Das chinesische Einfuhrverbot für den fossilen Brennstoff war Teil eines umfangreichen Maßnahmenpakets, mit dem die Regierung in Peking Australien wirtschaftlich unter Druck setzen wollte – als Reaktion auf einen zunehmend chinakritischen Kurs der Regierung in Canberra. Die Rücknahme des Importstopps weckt nun in Australien die Hoffnung, dass sich der kostspielige Konflikt seinem Ende nähert. Gleichzeitig warnen Ökonomen aber auch davor, sich in eine neue Abhängigkeit von Chinas Markt zu begeben.
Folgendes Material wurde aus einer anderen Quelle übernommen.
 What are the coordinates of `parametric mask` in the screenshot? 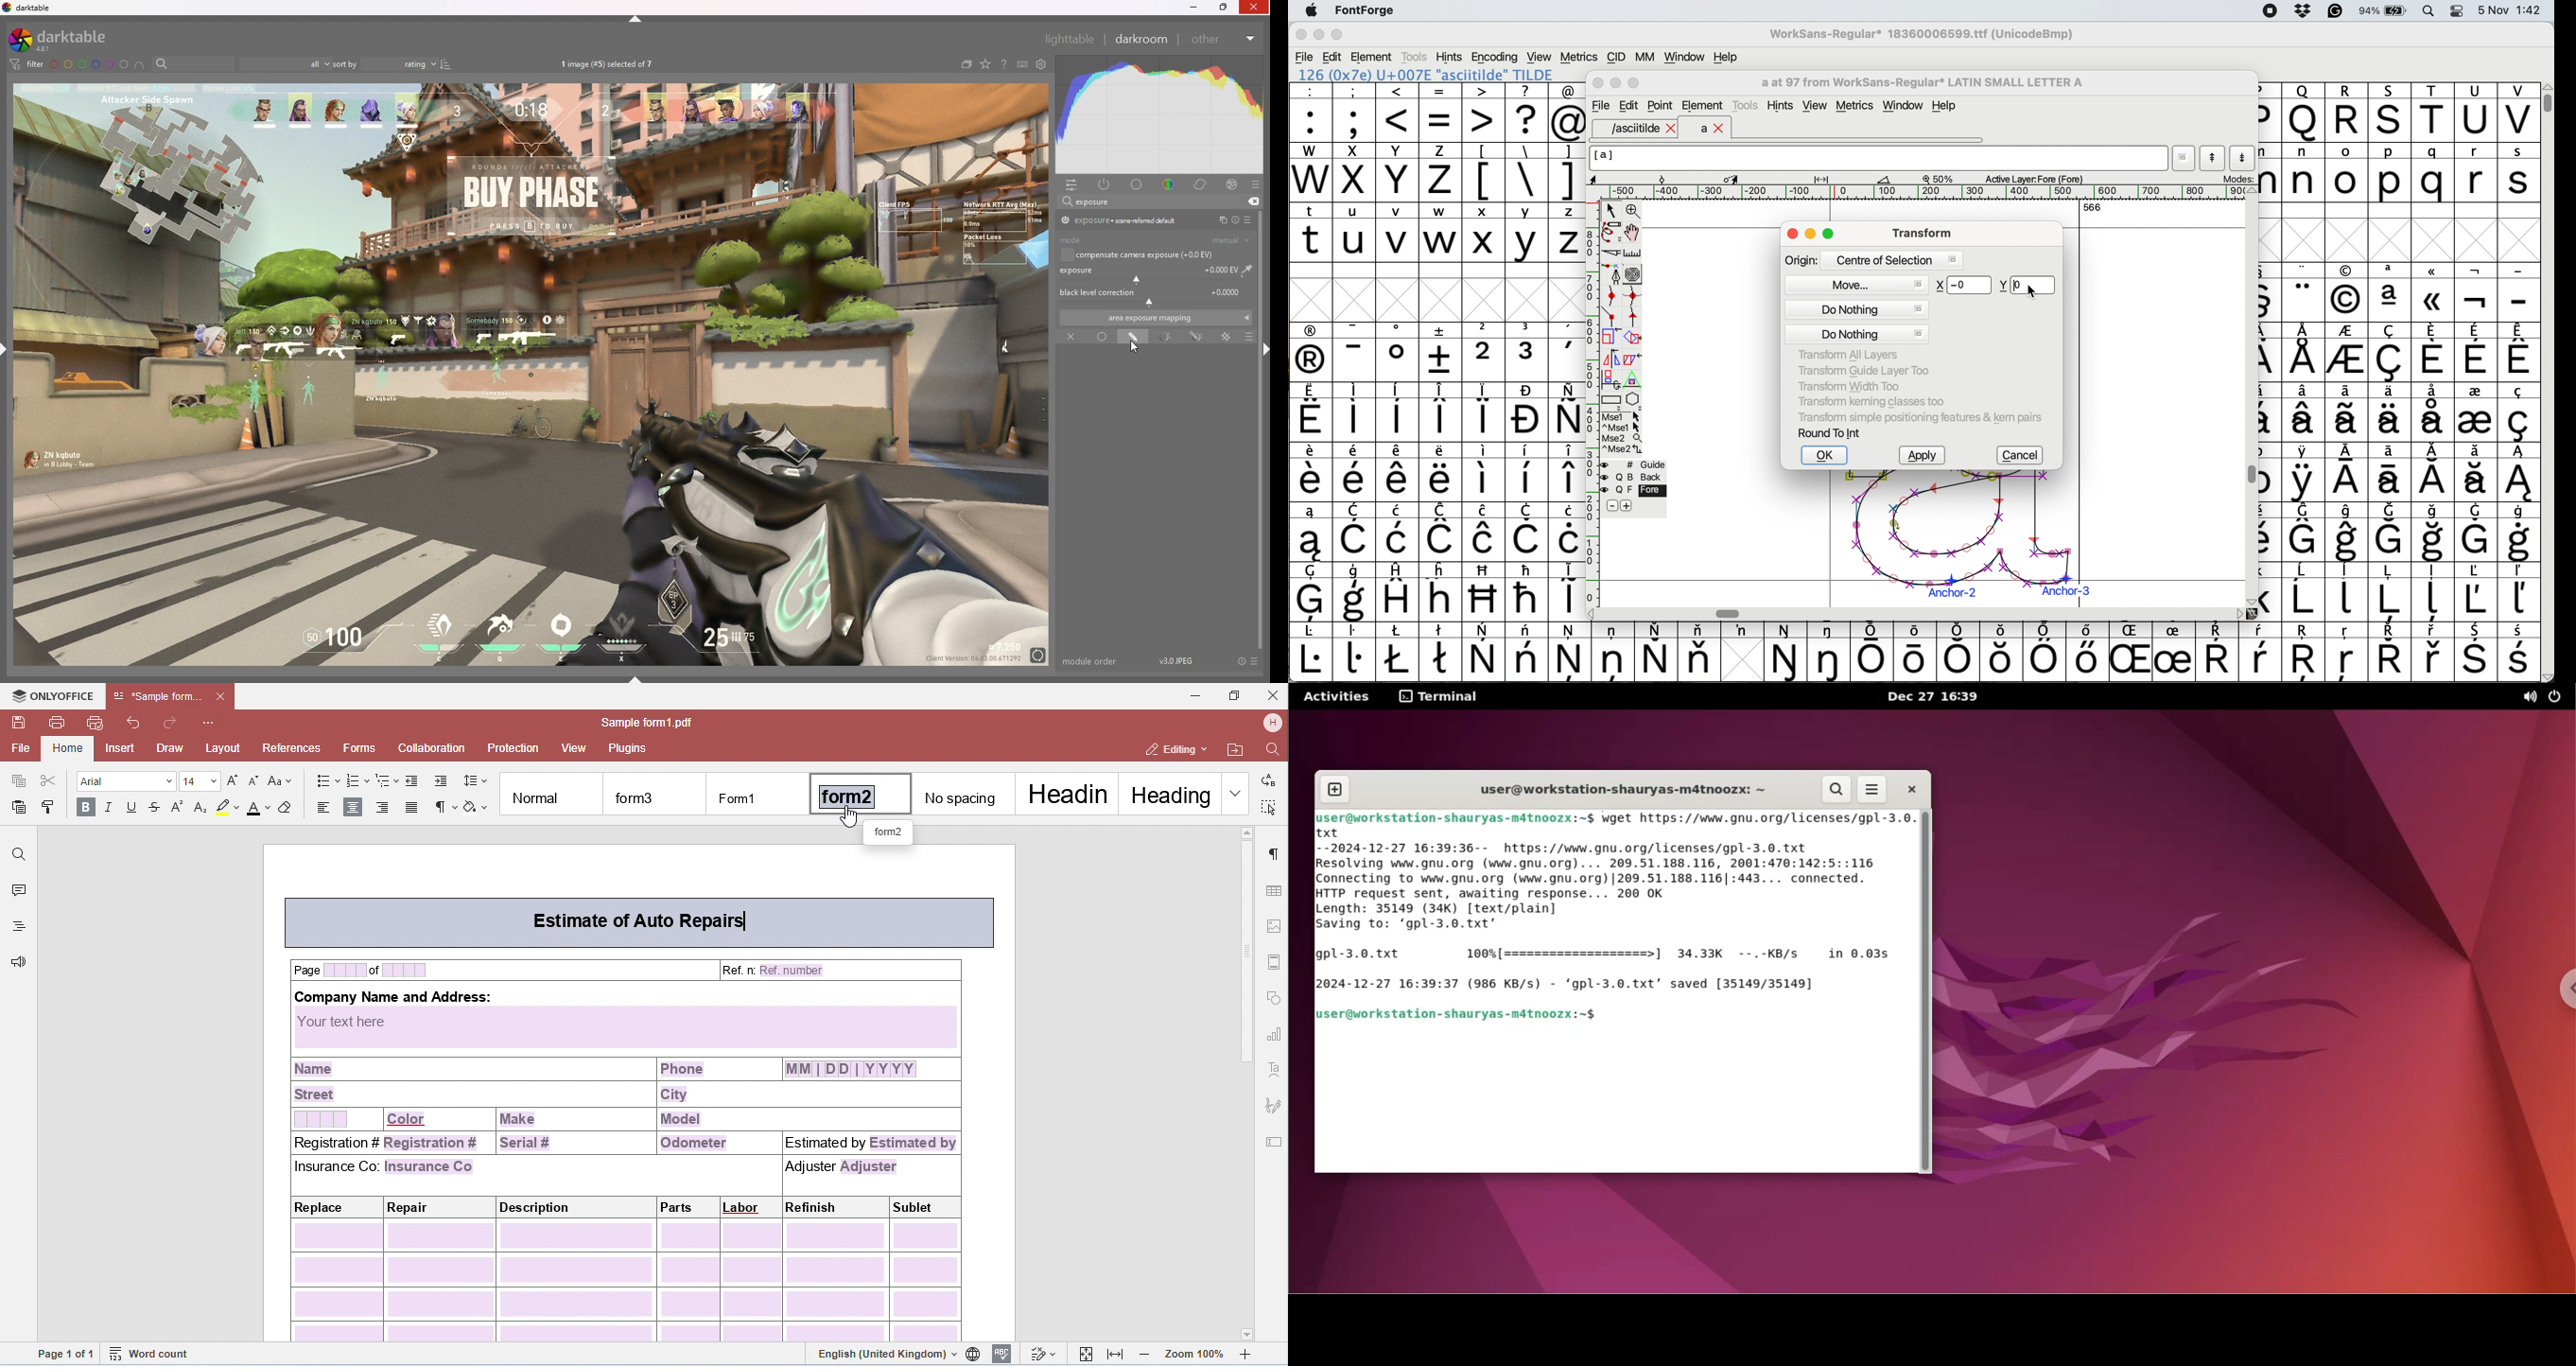 It's located at (1165, 338).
China war lange Zeit einer der wichtigsten Exportmärkte für australische Kohlehersteller. 2019 brachte ihnen das Chinageschäft noch rund 14 Milliarden Dollar ein. Auch Produzenten aus anderen Branchen – wie Weinhersteller, Gerstenbauern sowie Rinder- und Hummerzüchter – verloren durch den Handelsstreit Umsätze in Milliardenhöhe. Insgesamt waren Exporte im Wert von rund 23 Milliarden Dollar von den chinesischen Einfuhrbeschränkungen betroffen, wie Analysten des Investmentmanagers AMP Capital berechnet haben.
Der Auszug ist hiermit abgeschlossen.